The problem:
Your answer should be every line below that includes the word "will".

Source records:
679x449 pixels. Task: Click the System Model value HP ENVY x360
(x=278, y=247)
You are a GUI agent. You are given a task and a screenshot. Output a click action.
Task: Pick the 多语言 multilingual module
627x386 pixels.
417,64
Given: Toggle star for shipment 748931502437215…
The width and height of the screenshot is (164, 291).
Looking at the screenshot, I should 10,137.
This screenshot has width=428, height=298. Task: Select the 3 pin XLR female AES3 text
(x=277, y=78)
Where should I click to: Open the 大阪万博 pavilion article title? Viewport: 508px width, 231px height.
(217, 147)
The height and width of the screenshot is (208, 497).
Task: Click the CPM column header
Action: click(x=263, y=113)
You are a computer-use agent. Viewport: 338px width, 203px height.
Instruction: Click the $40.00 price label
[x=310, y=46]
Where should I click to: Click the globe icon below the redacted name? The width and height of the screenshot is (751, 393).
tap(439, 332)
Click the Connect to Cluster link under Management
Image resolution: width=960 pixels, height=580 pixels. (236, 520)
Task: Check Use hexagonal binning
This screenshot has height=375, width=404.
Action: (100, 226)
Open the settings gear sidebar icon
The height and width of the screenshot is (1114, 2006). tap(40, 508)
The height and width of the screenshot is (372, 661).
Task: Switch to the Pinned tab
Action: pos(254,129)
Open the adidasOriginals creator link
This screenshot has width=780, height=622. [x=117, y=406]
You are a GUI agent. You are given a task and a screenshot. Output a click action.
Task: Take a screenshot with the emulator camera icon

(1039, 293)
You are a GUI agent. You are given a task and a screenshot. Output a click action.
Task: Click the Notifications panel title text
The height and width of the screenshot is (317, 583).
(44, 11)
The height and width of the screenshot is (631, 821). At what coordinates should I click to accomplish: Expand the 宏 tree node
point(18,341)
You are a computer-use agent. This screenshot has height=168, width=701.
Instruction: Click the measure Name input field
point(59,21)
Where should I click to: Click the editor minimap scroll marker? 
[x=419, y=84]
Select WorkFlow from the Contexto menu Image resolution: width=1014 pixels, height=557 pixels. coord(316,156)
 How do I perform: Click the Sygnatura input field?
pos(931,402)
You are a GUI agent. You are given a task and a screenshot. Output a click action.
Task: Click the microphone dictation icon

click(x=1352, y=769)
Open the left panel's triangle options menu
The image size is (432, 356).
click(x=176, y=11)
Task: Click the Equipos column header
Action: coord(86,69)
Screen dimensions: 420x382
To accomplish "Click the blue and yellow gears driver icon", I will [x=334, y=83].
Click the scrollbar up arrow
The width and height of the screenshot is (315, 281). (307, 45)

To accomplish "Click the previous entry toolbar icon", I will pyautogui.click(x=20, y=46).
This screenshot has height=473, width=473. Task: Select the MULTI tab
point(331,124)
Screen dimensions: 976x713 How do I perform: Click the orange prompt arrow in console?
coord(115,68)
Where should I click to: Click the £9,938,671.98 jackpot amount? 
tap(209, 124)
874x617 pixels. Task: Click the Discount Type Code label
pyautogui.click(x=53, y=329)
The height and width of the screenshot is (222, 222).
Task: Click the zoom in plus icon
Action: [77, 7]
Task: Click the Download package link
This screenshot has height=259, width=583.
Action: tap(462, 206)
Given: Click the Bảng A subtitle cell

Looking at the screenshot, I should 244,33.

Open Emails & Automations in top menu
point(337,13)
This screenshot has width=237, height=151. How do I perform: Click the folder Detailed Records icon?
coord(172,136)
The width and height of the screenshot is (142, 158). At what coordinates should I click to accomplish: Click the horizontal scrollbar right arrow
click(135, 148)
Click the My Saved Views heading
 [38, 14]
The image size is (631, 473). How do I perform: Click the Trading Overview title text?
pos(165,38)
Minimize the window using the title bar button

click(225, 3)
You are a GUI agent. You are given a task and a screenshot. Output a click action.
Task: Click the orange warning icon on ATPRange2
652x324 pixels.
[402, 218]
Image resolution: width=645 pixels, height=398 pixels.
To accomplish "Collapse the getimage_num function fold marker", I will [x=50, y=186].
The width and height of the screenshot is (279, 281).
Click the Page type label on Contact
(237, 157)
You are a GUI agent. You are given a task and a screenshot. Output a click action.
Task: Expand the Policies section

Expected output:
To accomplish "Click the blue and yellow gears driver icon", I will [x=334, y=83].
To accomplish "Click the previous entry toolbar icon", I will pyautogui.click(x=20, y=46).
To accomplish "Collapse the getimage_num function fold marker", I will [x=50, y=186].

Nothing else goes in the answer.